[Start of Attachment]
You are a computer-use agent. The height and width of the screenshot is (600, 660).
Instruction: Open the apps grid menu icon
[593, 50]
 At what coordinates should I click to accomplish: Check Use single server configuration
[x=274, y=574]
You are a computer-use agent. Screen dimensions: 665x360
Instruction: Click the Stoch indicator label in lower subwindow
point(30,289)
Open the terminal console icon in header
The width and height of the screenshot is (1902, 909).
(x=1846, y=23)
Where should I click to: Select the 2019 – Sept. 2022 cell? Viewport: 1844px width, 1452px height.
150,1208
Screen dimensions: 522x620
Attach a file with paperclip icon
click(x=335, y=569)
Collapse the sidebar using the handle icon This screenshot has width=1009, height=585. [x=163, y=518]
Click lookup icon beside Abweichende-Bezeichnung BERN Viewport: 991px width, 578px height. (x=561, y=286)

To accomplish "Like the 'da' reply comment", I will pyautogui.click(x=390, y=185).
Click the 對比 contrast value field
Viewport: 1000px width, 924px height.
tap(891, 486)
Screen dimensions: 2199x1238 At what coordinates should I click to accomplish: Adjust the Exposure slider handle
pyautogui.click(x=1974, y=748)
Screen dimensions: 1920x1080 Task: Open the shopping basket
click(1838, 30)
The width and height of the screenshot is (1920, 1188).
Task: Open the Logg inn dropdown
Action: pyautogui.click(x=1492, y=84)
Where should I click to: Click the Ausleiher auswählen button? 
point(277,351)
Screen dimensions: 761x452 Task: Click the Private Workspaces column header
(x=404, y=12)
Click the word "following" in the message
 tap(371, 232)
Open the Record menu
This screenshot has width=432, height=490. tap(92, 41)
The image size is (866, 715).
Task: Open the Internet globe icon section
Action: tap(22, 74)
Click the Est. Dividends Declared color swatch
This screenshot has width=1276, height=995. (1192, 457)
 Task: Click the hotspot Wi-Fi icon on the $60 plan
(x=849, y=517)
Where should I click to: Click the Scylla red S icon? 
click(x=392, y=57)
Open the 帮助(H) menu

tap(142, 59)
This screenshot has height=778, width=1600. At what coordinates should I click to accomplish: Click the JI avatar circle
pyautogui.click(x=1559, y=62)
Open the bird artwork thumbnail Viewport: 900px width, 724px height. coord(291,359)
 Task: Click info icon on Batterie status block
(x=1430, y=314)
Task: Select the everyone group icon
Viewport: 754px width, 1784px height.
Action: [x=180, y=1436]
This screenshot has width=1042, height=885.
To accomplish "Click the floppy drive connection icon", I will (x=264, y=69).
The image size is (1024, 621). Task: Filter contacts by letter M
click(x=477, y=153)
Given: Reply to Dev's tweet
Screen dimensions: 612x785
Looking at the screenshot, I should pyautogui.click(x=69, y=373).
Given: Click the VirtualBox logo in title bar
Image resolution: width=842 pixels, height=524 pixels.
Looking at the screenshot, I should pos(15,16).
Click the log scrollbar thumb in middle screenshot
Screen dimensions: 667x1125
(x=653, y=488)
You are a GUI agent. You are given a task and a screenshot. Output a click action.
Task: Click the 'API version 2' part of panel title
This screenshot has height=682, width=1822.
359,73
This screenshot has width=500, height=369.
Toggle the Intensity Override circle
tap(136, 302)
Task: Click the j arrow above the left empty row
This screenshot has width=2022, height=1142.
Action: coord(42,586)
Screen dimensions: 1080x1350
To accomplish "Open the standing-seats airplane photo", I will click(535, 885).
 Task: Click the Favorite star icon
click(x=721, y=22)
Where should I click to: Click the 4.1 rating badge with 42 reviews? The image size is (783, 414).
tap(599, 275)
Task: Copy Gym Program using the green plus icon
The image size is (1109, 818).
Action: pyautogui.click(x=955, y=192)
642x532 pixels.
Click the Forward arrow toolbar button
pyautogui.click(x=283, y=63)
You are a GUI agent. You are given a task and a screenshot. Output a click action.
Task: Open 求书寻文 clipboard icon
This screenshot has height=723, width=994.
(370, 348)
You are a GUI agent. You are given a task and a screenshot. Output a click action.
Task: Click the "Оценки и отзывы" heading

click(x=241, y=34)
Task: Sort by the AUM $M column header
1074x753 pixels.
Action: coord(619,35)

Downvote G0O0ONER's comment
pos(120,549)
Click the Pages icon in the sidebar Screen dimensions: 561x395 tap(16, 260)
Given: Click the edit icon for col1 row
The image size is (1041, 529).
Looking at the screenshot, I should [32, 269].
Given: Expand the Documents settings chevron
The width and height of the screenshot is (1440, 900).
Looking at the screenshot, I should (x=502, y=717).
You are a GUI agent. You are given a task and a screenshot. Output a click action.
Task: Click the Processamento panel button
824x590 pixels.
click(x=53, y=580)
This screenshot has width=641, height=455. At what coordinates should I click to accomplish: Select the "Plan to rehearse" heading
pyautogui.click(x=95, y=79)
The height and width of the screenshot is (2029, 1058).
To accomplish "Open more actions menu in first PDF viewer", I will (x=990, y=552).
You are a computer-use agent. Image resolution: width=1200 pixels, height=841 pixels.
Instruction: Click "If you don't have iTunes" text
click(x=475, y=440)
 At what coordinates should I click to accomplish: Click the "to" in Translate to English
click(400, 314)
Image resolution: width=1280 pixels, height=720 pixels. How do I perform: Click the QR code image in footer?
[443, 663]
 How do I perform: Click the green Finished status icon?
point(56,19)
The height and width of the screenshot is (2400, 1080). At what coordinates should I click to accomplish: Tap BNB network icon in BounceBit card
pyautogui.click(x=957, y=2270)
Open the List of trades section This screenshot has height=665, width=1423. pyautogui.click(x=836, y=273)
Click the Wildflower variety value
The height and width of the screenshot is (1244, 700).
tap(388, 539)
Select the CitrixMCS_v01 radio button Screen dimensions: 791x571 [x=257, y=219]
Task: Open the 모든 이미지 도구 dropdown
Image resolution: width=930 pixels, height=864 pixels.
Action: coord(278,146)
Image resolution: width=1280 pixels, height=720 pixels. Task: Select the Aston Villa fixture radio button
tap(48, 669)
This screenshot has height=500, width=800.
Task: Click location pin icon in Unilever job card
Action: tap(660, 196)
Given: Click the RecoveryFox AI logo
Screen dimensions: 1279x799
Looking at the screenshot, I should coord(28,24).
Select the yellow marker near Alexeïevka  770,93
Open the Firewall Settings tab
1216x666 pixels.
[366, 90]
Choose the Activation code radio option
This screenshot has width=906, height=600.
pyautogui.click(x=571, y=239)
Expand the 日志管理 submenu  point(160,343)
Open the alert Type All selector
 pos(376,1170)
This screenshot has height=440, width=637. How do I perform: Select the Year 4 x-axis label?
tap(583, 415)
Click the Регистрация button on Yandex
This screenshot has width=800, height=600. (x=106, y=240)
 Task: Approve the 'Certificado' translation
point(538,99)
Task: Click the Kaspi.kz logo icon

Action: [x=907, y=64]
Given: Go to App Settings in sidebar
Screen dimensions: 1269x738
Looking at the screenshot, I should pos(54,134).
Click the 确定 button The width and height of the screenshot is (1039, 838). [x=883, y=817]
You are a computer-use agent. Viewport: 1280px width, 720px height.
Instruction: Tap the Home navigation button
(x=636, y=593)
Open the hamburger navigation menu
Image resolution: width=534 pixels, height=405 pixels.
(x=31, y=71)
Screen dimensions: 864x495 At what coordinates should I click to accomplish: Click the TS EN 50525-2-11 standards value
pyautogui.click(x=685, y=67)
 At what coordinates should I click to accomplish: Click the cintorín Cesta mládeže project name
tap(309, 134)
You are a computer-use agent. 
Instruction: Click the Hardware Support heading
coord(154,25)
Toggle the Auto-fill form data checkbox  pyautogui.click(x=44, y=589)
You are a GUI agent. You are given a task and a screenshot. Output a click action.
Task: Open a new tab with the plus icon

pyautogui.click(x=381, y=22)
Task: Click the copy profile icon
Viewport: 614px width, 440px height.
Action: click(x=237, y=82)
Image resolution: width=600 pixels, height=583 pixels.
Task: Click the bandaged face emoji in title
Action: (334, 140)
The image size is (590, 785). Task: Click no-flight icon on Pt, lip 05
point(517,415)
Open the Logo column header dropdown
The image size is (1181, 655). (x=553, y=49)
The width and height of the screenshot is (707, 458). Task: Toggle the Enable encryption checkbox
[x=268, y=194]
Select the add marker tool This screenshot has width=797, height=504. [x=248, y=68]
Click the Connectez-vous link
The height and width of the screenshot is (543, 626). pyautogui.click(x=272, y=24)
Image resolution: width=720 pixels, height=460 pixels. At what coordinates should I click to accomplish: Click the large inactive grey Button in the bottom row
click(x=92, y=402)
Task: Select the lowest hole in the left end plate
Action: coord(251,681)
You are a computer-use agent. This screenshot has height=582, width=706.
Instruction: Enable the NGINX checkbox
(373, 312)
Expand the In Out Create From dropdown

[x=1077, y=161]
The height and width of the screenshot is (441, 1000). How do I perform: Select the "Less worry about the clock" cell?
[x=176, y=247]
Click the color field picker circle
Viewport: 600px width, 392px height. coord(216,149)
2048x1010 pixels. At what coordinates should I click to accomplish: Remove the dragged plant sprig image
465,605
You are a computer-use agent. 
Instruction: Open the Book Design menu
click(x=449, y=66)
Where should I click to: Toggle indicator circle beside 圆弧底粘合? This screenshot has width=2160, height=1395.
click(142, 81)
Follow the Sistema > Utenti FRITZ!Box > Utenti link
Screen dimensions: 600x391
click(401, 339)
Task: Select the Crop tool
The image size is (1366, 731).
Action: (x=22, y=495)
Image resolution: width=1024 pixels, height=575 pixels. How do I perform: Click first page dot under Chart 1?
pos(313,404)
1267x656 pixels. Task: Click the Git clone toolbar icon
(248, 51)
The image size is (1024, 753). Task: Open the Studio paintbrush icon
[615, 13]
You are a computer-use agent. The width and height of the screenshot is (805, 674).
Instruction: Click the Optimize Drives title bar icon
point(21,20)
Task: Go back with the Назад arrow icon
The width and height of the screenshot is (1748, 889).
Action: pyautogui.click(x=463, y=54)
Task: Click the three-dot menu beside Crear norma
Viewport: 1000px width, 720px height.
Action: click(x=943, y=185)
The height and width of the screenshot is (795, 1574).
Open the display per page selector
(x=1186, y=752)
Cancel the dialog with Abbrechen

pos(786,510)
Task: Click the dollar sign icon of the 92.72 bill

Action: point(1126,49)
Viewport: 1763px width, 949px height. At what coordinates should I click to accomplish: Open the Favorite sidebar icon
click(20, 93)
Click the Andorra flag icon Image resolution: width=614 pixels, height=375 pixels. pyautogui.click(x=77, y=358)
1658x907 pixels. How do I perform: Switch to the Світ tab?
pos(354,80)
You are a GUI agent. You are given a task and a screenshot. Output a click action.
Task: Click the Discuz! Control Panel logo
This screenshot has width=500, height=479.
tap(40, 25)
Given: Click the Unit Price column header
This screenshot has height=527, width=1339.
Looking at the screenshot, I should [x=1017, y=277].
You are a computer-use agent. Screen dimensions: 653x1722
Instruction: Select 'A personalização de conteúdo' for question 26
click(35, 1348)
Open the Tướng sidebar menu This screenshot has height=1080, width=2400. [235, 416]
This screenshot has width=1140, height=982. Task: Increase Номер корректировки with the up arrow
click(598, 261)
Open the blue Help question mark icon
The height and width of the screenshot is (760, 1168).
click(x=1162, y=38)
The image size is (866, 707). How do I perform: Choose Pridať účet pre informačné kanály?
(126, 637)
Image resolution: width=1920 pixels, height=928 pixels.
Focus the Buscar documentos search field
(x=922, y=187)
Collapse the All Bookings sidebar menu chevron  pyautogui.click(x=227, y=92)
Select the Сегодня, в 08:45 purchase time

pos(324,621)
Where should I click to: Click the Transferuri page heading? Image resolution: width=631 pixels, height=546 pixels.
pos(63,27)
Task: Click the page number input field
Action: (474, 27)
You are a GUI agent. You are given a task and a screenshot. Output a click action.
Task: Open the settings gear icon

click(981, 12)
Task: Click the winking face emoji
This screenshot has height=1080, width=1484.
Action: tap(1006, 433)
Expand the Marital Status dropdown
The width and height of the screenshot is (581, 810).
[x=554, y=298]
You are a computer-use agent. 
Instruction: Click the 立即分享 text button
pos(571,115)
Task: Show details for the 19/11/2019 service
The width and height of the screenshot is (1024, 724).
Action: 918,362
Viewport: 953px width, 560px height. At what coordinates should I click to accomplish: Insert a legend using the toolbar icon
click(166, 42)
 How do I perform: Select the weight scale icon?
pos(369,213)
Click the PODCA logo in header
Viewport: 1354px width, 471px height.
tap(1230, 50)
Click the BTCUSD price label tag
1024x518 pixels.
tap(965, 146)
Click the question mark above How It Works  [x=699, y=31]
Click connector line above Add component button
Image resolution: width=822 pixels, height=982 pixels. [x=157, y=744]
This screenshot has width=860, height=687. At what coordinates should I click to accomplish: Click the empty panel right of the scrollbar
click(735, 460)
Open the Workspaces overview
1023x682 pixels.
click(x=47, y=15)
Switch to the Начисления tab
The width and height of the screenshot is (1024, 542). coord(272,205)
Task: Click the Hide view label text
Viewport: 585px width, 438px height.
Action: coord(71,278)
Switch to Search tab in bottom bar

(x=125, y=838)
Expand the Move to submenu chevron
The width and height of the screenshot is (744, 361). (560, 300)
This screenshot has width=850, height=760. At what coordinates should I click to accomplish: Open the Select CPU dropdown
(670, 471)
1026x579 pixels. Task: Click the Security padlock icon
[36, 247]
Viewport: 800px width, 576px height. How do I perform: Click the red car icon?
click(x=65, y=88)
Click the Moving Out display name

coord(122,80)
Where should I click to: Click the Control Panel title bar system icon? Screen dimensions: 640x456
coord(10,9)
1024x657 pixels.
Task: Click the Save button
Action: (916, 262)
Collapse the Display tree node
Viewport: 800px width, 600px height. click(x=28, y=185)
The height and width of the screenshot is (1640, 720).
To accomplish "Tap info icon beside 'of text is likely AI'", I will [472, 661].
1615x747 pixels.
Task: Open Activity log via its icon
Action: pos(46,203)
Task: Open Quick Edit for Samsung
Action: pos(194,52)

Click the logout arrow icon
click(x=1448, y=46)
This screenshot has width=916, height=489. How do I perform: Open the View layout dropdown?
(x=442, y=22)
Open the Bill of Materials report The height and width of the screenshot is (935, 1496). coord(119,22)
[End of Attachment]
*What is being asked:*
Could you repeat exactly the lines above from the line with "Task: Select the everyone group icon" up to and including the line with "Given: Expand the Documents settings chevron", and only those?

*Solution to this task:*
Task: Select the everyone group icon
Viewport: 754px width, 1784px height.
Action: [x=180, y=1436]
This screenshot has width=1042, height=885.
To accomplish "Click the floppy drive connection icon", I will (x=264, y=69).
The image size is (1024, 621). Task: Filter contacts by letter M
click(x=477, y=153)
Given: Reply to Dev's tweet
Screen dimensions: 612x785
Looking at the screenshot, I should pyautogui.click(x=69, y=373).
Given: Click the VirtualBox logo in title bar
Image resolution: width=842 pixels, height=524 pixels.
Looking at the screenshot, I should pos(15,16).
Click the log scrollbar thumb in middle screenshot
Screen dimensions: 667x1125
(x=653, y=488)
You are a GUI agent. You are given a task and a screenshot. Output a click action.
Task: Click the 'API version 2' part of panel title
This screenshot has height=682, width=1822.
359,73
This screenshot has width=500, height=369.
Toggle the Intensity Override circle
tap(136, 302)
Task: Click the j arrow above the left empty row
This screenshot has width=2022, height=1142.
Action: coord(42,586)
Screen dimensions: 1080x1350
To accomplish "Open the standing-seats airplane photo", I will click(535, 885).
 Task: Click the Favorite star icon
click(x=721, y=22)
Where should I click to: Click the 4.1 rating badge with 42 reviews? The image size is (783, 414).
tap(599, 275)
Task: Copy Gym Program using the green plus icon
The image size is (1109, 818).
Action: pyautogui.click(x=955, y=192)
642x532 pixels.
Click the Forward arrow toolbar button
pyautogui.click(x=283, y=63)
You are a GUI agent. You are given a task and a screenshot. Output a click action.
Task: Open 求书寻文 clipboard icon
This screenshot has height=723, width=994.
(370, 348)
You are a GUI agent. You are given a task and a screenshot. Output a click action.
Task: Click the "Оценки и отзывы" heading

click(x=241, y=34)
Task: Sort by the AUM $M column header
1074x753 pixels.
Action: coord(619,35)

Downvote G0O0ONER's comment
pos(120,549)
Click the Pages icon in the sidebar Screen dimensions: 561x395 tap(16, 260)
Given: Click the edit icon for col1 row
The image size is (1041, 529).
Looking at the screenshot, I should [32, 269].
Given: Expand the Documents settings chevron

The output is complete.